BSM PANDEMIC Delta Series: Hongwan Liu (Princeton/NYU) and Nashwan Sabti (King's College)

America/New_York
Description

Hongwan Liu (Princeton/NYU):

Title: Low-Energy Signals from the Formation of Dark Matter-Nuclear Bound States
 
Abstract: Dark matter particles may bind with nuclei if there exists an attractive force of sufficient strength. We show that a dark photon mediator of mass (10 -- 100) MeV with a small kinetic mixing with Standard Model electromagnetism generates keV-scale binding energies between dark matter and heavy elements, while forbidding the ability to bind with light elements. In underground direct detection experiments, the formation of such bound states liberates keV-scale energy in the form of electrons and photons, giving rise to mono-energetic electronic signals with a time-structure that may contain daily and seasonal modulations.
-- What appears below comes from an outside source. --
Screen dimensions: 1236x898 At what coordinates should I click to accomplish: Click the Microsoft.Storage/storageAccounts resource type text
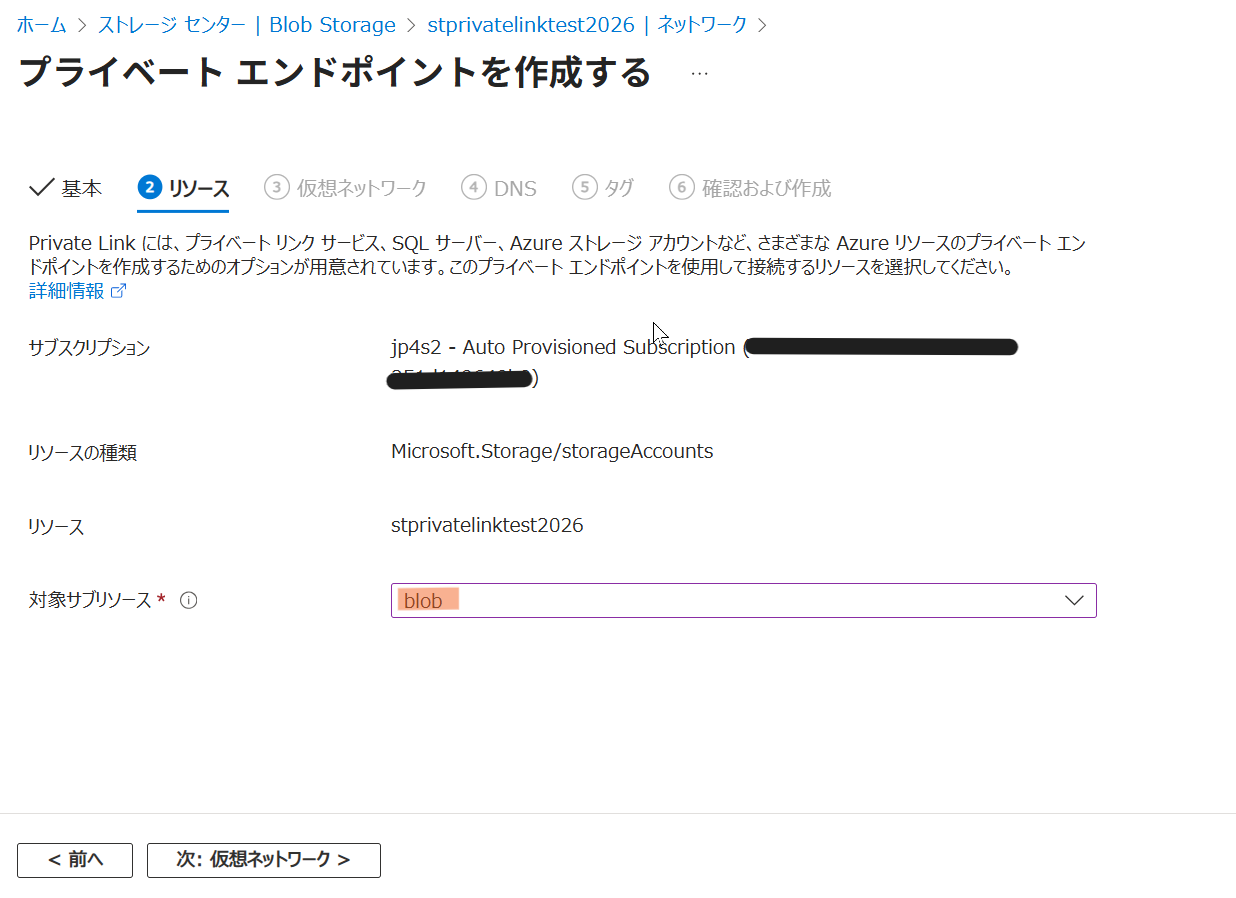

We show that data from liquid-xenon detectors provides exquisite sensitivity to this scenario, constraining the galactic abundance of such dark particles to be a small subcomponent of the galactic dark matter density, with a mass of between 1 GeV and 100 TeV. However, an exponentially small fractional abundance of these dark particles is enough to explain the observed electron recoil excess at XENON1T.

 

Nashwan Sabti (King's College):

Title: New Roads to the Small-Scale Universe: Measurements of the Clustering of Matter with the High-Redshift UV Galaxy Luminosity Function


Abstract: The epochs of cosmic dawn and reionisation present promising avenues for understanding the role of dark matter (DM) in our cosmos. The first galaxies that populated our Universe during these eras resided in DM halos that were much less massive than their counterparts today. Consequently, observations of such galaxies can provide us with a handle on the clustering properties of DM in an otherwise inaccessible regime. In this talk, I will show how high-redshift UV galaxy luminosity-function (UV LF) data from the Hubble Space Telescope can be used to study the clustering of DM at small scales. In particular, I will show how it provides a measurement of the matter power spectrum at wavenumbers 0.5 Mpc^-1 < k < 10 Mpc^-1, after marginalising over astrophysical parameters. This measurement covers the uncharted redshift range 4 <= z <= 10 and reaches scales beyond those covered by Cosmic Microwave Background and Large-Scale Structure observations.